Worse, according to Imperva’s data more than half of these web app vulnerabilities have a public exploit available to hackers, and a third of web application vulnerabilities don’t even have any available solution, including a workaround or patch.
The most common of these vulnerabilities are related to injection, such as SQL injection, command injection and object injection. In fact, injection flaws took up 19 percent of the total web app vulnerabilities in 2018. That comes as bad actors looked to new stealthy code-injection techniques in 2018 to embed malware variants such as Trickbot and TurnedUp inside infected systems.
Cross-site scripting bugs also continued to grow and appears to be the second most common vulnerability, at 14 percent – doubling since 2017.
WordPress vulnerabilities tripled since last year, and they continue to dominate in terms of the number of vulnerabilities published in the CMS category.
While it may come as no surprise that WordPress is a target for hackers due to its popularity – the CMS is used by 59 percent of all websites using a known content management system – what’s interesting is that the increase in security issues comes despite a slowed growth of 3 percent in new plugins on the suite in 2018.
Almost all (98 percent) of WordPress vulnerabilities are related to plugins that extend the functionality and features of a website or a blog. The top 10 vulnerable plugins include Event Calendar, Ultimate Member, Coming Soon Page, Ninja Forms and Duplicator Pro.
“Anyone can create a plugin and publish it — WordPress is open source, easy to manage, and there is no enforcement or any proper process that mandates minimum security standards (e.g. code analysis),” researchers said. “Hence, WordPress plugins are prone to vulnerabilities.”Wordpress patched an array of these vulnerabilities in 2018: Including a critical privilege-escalation vulnerability that could allow an attacker to inject malware, place ads and load custom code on an impacted website; and two bugs rated “medium” in its tooltips plugin.

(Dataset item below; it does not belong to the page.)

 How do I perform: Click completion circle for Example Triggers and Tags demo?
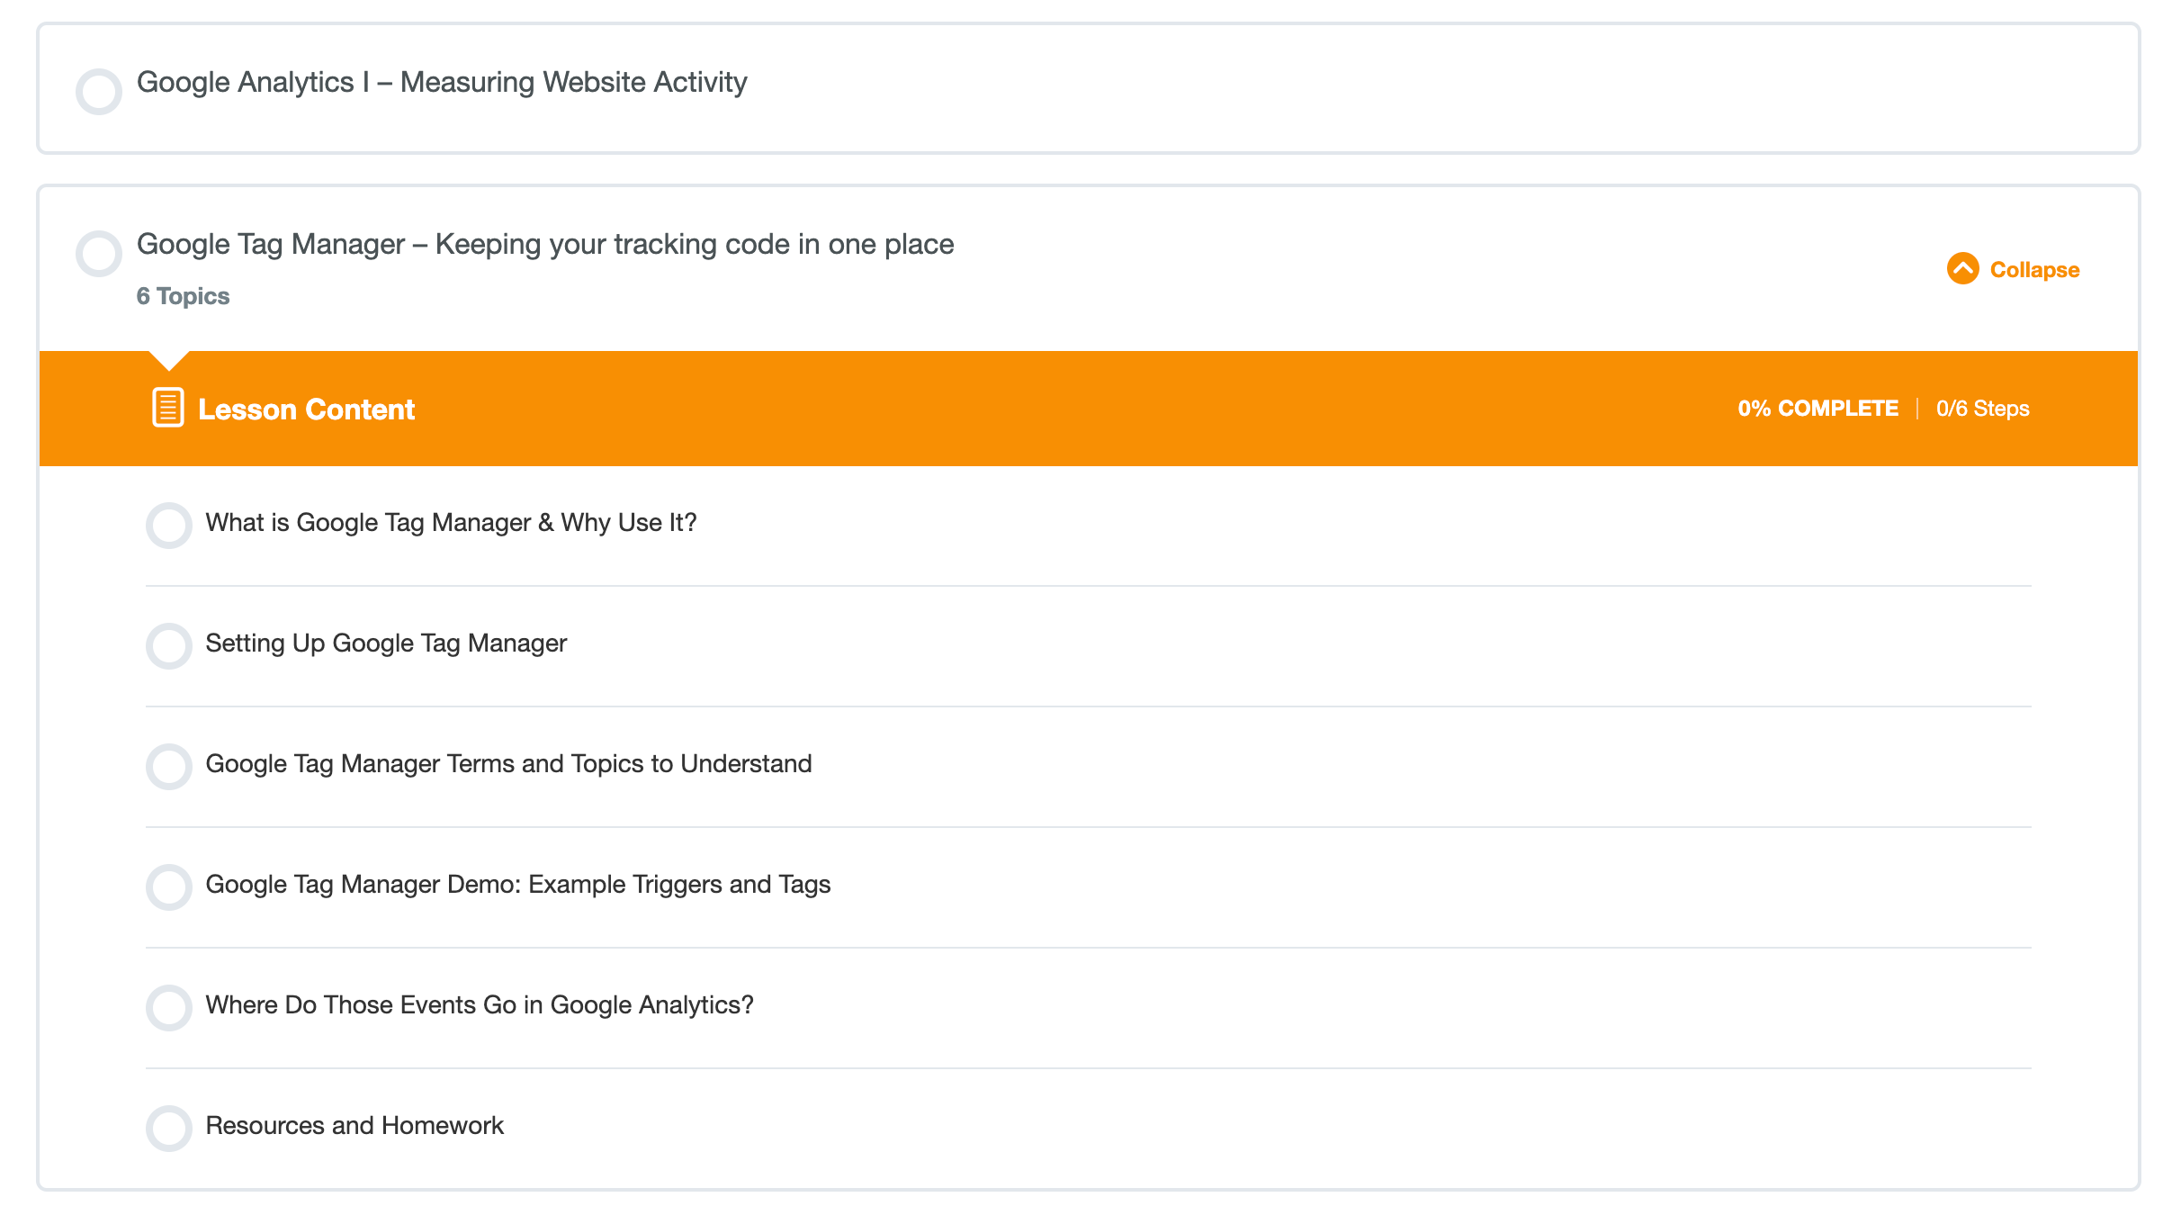coord(169,887)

In December, it was discovered that WordPress sites are being targeted in a series of attacks tied to a 20,000 bot-strong army of infected WordPress websites.
Also in December, WordPress 5.0 users were urged to update their CMS software to fix a number of serious bugs – less than a week after the version was released.

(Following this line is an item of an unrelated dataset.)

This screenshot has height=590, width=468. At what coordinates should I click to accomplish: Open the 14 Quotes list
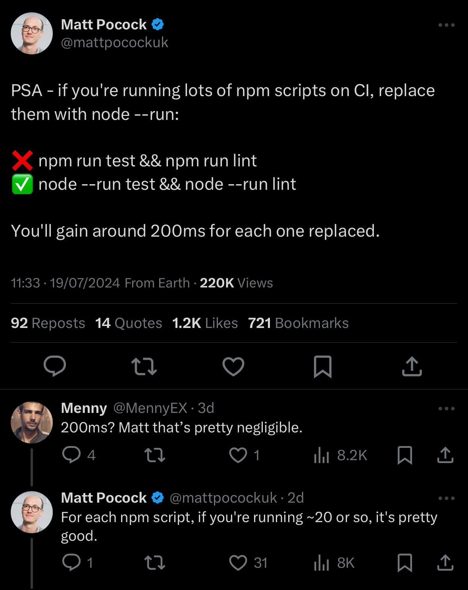coord(128,323)
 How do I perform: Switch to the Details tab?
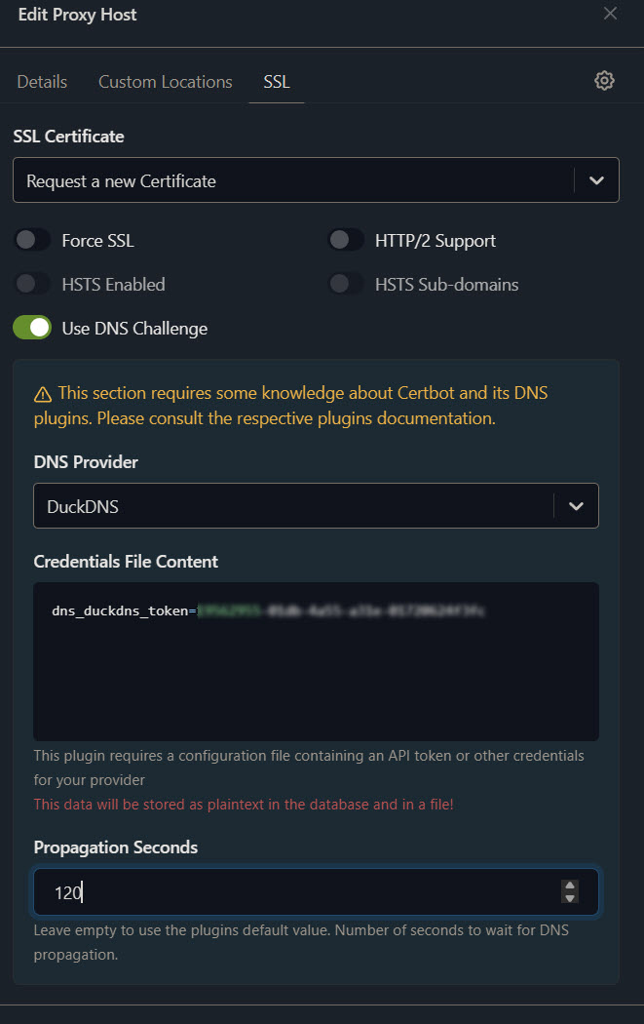42,82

While WordPress leads the pack in sheer attack numbers, Drupal bugs also had a large impact and were used in mass attacks that targeted hundreds of thousands of sites during 2018. Most notably last year an infamous highly-critical Drupal bug dubbed Drupalgeddon 2.0 impacted an estimated 1+ million sites running the CMS (despite a patch being released).
Automattic, the owner of WordPress, did not immediately respond to a request for comment from Threatpost.
It’s not all bad news on the vulnerability front: The number of Internet of Things (IoT) flaws declined in 2018, as well as the number of vulnerabilities related to weak authentication. Also declining were the number of PHP vulnerabilities; and meanwhile, the growth of API vulnerabilities slightly declined.
“Despite the common belief that all our electronic devices can be easily compromised, it appears that something has changed in this area,” Imperva researchers said. “Possible explanations include: IoT vendors have finally started to implement better security in IoT devices, or hackers and researchers found another area to focus on in 2018.”